Я побрёл прочь. Всё тело отнималось. На полдороге началась гроза, и в подвал я вернулся мокрый, как цуцик, привалился к тёплой собаке и уснул. Бабушка и дедушка после грозы искали меня по всем соседям, но не могли найти. К вечеру я проснулся и отправился домой. Я был уже другим человеком. Совсем другим.
Дворовую красавицу Алину я встретил много лет спустя, и мы вспоминали ту памятную войну. Некоторое время я пытался за ней ухаживать. Как и все девчонки, Алина доверяла мне, словно подружке, а я использовал это, чтобы быть к ней поближе. Она рассказала страшную правду, которую не знала даже Верка. Мальчик Вова вовсе не собирался целовать Алину. Все было наоборот. Вову затащили в подъезд, связали руки, и Алина сама поцеловала его. Но поцелуй оказался таким противным, а позор неминуемым, что даже Верке Алина поведала изменённую версию. Свидетели до смерти боялись покровителя Алины, цыгана по кличке Пушкин, а Вова стыдился этой истории и тоже не рассказал никому правду о ней.
Шли годы, и однажды я приехал в родной город тридцатилетним мужчиной. Дом не изменился, но высокого тополя-свечи, который рос с ним рядом, больше не было. В нашей квартире жила чужая женщина. На креслах и кроватях лежали её покрывала, на полу — её ковёр. В шкафу стояли её книги. Несколько часов я бродил по улицам — то улыбался, то плакал. Улицы пустовали. Большинство жителей отправилось на заработки в Москву. Когда приезжал мусорщик, на улицу, прихрамывая, выбредали пожилые люди. В городе обитало больше пенсионеров, чем детей. Никто не галдел, не бегал, не носился на велике. Не было даже бродячих собак.
«Бэби-бум» закончился.
Вверх и вниз
Мы рассматривали фотографию бананового дерева.
Бананы росли на нем не вверх, а вниз. Попками кверху.

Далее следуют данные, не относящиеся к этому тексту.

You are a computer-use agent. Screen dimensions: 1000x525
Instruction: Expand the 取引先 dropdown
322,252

— Этого не может быть, — сказал я. — Фотография перевёрнутая. Глянь, листья тоже растут вниз.
— Так они и должны расти вниз.
— Это почему ещё?
— Смотри, какие они большие. Тяжесть клонит их к земле.

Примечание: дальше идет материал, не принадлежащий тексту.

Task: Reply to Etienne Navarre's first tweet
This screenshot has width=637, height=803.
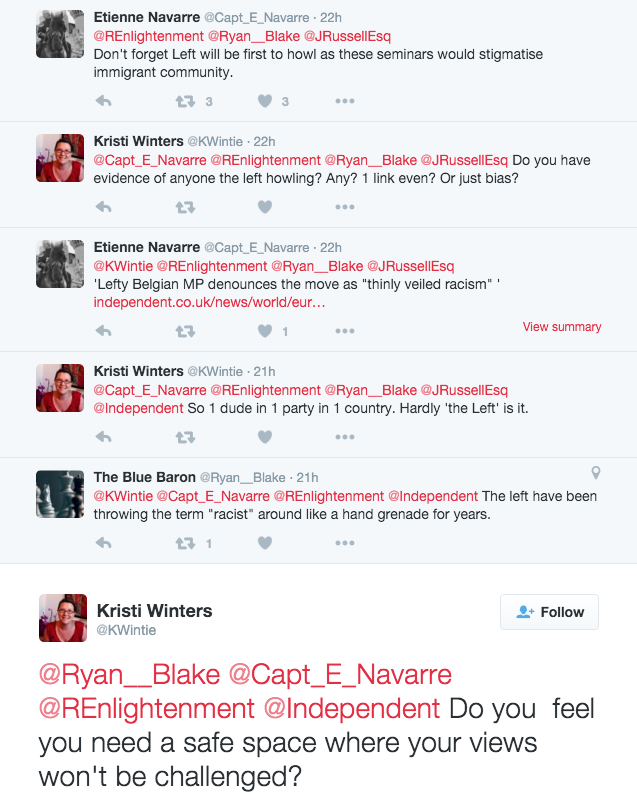Action: (x=103, y=101)
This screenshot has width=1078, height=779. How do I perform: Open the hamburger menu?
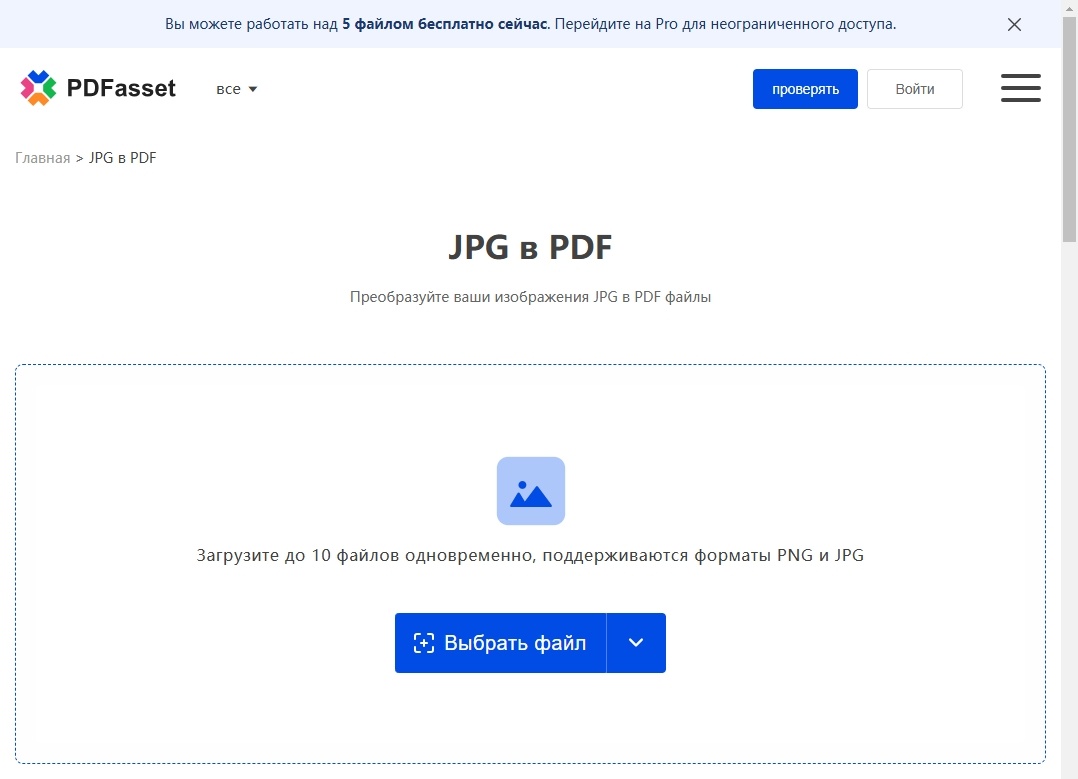(1020, 88)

— Я тоже тяжёлый, но почему-то всю жизнь расту вверх.
Я, действительно, всю жизнь рос вверх. В этом было что-то ненормальное. Я родился маленьким, как дынька, и стал увеличиваться в размерах. Между тем, все знакомые мне люди, наоборот, уменьшались. Я видел это собственными глазами. Моя прабабка Рахиль Самойловна, в просторечии баба Иля, была огромная, как великан. Я не мог достать ей до колена. Баба Иля всё время на всех обижалась, и ей требовалось утешение в форме поглаживаний по голове.
Но из-за небольших размеров моего тела меня пока не посылали утешать её. Она сама утешалась. До поры.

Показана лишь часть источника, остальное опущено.